→ **Texto para leer**:
::::::

“Hablemos de... El papado”, de Leonardo De Chirico

El testimonio de las Escrituras no se ajusta con la función, el oficio y el poder que se atribuye al papa romano.

06 DE JULIO DE 2017 · 19:00

Detalle de la portada del libro.,Leonardo, Chirico, papado
Detalle de la portada del libro.

Un fragmento de "Hablemos de...El papado", de Leonardo de Chirico (2017, Peregrino). Puede saber más sobre el libro aquí.
 

3 Cabeza de la Iglesia (Caput Ecclesiae)

El desarrollo histórico del papado hasta el Renacimiento

Es imposible demostrar solamente con la Biblia cualquier idea que se asemeje con justicia a la del papado que defiende el catolicismo romano. La Biblia indica que Pedro tuvo un papel de liderazgo en la iglesia primitiva, pero no presenta a Pedro con un primado jerárquico sobre los apóstoles.

::::::

→ **Conjunto de tareas**:
• A. Enumera lo que, según el fragmento sobre el papado, se atribuye al papa romano sin que el testimonio de las Escrituras se ajuste a ello.
• B. Según el fragmento sobre el papado, ¿qué papel indica la Biblia que tuvo Pedro en la iglesia primitiva?

→ **Material**:
::::::

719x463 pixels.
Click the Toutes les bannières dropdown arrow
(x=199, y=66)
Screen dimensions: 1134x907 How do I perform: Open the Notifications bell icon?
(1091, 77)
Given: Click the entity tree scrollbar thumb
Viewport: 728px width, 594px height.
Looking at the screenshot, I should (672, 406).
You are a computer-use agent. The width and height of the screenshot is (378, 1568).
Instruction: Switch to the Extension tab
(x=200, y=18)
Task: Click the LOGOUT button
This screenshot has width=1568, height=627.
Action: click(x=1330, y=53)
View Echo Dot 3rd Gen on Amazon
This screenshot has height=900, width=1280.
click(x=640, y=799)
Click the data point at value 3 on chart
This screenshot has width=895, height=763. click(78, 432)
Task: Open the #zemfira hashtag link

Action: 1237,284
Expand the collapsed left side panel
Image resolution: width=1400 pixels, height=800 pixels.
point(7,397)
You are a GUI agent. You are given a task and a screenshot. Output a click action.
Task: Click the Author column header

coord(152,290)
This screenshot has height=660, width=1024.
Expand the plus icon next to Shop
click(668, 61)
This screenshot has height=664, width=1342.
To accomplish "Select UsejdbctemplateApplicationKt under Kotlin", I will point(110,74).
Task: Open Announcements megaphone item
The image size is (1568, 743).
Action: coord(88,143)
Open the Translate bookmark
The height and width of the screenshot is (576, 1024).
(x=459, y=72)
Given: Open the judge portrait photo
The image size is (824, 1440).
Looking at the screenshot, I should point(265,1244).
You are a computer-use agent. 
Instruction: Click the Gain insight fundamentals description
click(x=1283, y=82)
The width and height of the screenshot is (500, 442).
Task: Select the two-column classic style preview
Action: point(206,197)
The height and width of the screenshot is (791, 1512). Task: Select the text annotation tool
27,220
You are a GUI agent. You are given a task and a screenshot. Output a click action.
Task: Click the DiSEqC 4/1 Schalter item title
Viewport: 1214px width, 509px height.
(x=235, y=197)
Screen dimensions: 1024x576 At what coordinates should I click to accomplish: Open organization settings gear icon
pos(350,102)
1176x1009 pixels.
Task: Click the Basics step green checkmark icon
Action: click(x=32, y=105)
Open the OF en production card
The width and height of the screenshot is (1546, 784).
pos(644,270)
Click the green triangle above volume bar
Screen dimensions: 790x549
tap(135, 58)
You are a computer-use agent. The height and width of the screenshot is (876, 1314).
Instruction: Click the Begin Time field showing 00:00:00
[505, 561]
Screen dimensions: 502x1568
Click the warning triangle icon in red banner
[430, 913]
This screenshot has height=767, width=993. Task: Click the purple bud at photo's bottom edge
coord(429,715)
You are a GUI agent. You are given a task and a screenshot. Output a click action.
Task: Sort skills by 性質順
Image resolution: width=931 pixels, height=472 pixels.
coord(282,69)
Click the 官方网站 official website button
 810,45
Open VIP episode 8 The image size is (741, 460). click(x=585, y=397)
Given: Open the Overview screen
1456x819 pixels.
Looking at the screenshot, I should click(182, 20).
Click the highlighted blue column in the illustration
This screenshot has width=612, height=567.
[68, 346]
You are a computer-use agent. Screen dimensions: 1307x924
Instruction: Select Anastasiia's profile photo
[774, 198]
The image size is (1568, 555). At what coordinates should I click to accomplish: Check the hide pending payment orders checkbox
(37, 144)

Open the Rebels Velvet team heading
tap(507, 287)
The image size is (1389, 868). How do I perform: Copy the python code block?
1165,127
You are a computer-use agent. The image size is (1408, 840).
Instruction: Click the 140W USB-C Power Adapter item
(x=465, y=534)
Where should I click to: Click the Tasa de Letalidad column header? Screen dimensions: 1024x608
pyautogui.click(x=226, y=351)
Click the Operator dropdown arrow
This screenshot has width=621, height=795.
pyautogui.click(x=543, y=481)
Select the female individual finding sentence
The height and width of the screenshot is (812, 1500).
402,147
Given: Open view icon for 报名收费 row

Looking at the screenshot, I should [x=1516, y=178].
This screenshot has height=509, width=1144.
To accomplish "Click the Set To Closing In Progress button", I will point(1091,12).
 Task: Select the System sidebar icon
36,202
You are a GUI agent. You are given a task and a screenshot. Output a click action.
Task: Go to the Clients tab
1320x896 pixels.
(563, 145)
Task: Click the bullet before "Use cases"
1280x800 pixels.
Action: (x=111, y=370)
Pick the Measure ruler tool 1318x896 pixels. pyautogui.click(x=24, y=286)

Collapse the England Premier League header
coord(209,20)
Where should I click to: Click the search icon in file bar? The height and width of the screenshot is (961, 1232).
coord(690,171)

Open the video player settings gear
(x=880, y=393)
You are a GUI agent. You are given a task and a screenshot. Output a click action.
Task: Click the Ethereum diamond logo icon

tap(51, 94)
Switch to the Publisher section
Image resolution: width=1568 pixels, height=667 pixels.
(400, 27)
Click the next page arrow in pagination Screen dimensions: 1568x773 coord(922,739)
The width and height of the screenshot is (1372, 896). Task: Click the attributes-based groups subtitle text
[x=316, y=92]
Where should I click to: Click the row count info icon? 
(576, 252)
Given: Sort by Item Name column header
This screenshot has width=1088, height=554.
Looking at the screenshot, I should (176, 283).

::::::

→ **Las respuestas**:
• A. La función, el oficio y el poder.

• B. Un papel de liderazgo.